Problem: Across the entries below, how many lines have the word "post" in them? Respond with only the number.

(Entries taken from a collection)
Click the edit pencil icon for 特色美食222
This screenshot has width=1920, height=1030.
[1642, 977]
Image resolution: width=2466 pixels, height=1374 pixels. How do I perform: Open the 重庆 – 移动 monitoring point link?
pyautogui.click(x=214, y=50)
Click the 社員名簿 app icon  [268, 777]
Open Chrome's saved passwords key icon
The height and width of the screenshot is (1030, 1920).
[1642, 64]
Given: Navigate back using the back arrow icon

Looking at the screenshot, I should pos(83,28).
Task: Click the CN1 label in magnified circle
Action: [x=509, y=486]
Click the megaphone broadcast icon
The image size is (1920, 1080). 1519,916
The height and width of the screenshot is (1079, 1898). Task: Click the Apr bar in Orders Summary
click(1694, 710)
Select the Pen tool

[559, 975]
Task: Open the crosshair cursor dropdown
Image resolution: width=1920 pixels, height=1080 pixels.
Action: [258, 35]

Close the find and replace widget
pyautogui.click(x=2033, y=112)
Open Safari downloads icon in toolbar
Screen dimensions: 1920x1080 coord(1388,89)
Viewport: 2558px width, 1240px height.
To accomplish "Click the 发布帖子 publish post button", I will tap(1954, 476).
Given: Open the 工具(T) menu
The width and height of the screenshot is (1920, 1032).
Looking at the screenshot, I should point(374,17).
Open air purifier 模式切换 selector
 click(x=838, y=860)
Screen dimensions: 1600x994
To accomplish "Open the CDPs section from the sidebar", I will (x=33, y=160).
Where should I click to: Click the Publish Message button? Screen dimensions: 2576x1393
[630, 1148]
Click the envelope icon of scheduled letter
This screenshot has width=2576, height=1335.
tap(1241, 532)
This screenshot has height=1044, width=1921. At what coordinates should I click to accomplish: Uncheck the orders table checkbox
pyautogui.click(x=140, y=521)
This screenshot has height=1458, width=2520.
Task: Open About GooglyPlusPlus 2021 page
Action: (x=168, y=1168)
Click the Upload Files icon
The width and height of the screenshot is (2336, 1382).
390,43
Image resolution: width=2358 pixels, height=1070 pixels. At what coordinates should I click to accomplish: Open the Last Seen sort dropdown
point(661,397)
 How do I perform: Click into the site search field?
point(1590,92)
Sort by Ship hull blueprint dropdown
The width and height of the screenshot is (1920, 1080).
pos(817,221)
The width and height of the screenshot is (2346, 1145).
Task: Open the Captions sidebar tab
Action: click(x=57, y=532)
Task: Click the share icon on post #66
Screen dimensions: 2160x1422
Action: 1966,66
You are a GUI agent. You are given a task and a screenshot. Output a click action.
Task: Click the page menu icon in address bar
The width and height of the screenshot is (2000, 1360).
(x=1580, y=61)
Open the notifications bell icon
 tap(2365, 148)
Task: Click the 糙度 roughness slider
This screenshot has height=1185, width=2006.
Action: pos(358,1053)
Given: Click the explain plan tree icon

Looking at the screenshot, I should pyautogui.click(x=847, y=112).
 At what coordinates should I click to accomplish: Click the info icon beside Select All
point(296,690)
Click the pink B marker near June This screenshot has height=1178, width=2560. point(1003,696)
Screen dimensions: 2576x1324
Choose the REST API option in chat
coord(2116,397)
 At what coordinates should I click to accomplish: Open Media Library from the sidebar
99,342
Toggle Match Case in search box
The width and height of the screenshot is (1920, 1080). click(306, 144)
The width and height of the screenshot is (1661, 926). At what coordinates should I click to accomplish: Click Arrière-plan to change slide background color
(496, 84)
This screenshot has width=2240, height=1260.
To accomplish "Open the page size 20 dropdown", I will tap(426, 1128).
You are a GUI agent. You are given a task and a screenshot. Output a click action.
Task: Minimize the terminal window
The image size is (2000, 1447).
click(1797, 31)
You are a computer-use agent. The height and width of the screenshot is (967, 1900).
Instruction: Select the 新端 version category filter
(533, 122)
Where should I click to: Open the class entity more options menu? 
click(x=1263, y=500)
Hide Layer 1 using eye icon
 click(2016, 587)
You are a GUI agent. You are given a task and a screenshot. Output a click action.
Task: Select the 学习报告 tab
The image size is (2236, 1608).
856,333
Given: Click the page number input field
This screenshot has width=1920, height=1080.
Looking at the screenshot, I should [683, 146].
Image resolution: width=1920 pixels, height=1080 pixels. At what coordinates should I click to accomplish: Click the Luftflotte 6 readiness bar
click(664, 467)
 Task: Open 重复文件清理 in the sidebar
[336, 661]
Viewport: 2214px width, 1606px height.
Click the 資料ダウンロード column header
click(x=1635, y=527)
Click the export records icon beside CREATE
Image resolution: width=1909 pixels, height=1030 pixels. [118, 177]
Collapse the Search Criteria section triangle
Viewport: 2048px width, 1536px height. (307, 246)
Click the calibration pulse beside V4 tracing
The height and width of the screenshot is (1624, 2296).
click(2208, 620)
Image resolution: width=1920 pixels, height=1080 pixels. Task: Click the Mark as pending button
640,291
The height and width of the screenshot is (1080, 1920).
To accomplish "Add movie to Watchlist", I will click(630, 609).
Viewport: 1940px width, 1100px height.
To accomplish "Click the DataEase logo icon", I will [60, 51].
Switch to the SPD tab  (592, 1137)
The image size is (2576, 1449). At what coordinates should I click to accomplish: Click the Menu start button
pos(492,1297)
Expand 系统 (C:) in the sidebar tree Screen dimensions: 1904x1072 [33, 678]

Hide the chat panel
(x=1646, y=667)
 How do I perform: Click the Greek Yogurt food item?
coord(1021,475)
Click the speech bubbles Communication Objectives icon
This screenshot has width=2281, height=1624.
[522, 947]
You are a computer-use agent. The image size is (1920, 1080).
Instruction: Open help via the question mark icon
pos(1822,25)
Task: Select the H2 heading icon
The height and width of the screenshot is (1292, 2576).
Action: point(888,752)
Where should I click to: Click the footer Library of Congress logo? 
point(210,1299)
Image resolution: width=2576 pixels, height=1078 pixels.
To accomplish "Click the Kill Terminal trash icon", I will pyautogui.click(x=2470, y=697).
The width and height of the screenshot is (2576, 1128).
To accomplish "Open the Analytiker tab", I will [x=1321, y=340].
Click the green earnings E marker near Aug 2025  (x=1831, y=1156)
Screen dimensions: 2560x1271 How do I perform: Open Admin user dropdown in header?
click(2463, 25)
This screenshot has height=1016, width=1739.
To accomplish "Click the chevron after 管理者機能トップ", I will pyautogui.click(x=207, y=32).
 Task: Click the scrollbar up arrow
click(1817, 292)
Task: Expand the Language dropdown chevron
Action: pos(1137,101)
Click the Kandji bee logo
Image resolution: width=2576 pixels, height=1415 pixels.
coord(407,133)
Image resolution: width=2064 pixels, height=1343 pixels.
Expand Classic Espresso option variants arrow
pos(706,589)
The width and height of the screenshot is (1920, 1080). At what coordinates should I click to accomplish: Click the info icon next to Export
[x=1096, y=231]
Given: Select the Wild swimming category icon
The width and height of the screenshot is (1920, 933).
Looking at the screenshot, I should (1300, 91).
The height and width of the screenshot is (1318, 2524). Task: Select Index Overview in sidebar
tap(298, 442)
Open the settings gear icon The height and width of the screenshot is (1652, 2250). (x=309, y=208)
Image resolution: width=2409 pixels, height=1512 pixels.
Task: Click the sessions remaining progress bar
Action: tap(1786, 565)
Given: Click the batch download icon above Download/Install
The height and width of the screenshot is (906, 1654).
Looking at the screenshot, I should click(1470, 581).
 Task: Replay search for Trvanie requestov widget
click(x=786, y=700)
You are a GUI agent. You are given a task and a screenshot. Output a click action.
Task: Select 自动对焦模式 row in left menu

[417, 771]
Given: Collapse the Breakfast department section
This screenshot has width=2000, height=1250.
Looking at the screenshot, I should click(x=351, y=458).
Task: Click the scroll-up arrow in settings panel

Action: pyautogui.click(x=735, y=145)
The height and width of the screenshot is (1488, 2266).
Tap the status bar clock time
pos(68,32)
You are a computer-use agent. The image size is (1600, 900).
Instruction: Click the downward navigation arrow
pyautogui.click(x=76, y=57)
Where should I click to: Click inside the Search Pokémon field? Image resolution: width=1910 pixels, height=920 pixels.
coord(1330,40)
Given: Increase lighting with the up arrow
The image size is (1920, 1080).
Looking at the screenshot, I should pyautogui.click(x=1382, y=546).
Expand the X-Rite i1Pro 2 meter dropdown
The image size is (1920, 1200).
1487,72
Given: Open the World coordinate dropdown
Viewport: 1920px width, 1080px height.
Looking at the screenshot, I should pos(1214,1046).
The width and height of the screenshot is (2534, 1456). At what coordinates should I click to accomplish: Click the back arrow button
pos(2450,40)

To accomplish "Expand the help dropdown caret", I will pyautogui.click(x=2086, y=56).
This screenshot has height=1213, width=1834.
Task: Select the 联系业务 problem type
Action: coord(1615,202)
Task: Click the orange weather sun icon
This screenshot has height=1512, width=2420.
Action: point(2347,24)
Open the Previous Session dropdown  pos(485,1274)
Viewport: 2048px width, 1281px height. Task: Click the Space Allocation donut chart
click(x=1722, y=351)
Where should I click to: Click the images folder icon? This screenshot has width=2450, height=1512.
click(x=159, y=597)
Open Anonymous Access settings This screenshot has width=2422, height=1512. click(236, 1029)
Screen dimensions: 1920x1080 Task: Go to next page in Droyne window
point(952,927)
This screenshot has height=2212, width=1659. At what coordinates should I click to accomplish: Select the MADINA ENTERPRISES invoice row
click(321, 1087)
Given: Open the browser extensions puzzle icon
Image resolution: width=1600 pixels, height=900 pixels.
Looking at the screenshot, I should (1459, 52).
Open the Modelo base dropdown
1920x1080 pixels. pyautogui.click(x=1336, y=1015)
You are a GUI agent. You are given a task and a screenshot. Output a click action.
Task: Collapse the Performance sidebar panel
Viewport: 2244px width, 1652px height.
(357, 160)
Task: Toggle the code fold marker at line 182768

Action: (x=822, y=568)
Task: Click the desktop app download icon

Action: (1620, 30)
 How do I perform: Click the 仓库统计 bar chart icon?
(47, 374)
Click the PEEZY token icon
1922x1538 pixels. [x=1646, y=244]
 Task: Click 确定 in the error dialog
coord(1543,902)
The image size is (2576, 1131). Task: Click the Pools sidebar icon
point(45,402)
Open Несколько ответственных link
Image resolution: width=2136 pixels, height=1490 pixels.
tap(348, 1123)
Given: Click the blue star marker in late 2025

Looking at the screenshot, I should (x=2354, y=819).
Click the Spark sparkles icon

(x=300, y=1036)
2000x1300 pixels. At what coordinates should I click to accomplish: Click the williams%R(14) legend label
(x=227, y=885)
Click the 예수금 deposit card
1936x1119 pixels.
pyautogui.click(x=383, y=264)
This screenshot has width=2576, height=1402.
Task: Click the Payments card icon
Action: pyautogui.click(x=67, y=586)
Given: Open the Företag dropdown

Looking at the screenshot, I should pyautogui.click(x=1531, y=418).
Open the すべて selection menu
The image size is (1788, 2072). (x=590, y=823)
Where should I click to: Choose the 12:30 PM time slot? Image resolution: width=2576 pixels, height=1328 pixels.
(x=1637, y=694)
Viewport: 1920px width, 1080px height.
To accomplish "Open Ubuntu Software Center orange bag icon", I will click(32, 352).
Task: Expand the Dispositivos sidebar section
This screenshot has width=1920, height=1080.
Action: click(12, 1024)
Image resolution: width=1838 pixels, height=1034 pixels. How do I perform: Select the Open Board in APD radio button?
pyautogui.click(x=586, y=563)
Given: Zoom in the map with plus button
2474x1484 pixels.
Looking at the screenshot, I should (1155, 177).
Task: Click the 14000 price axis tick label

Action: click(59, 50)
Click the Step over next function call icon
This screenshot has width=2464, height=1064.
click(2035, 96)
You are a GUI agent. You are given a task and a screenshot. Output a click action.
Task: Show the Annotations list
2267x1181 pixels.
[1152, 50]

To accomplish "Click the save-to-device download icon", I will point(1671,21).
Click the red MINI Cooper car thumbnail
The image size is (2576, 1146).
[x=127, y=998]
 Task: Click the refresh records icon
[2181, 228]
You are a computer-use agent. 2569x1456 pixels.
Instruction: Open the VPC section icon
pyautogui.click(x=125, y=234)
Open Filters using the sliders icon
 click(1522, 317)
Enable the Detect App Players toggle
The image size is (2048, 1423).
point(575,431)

Answer section: 2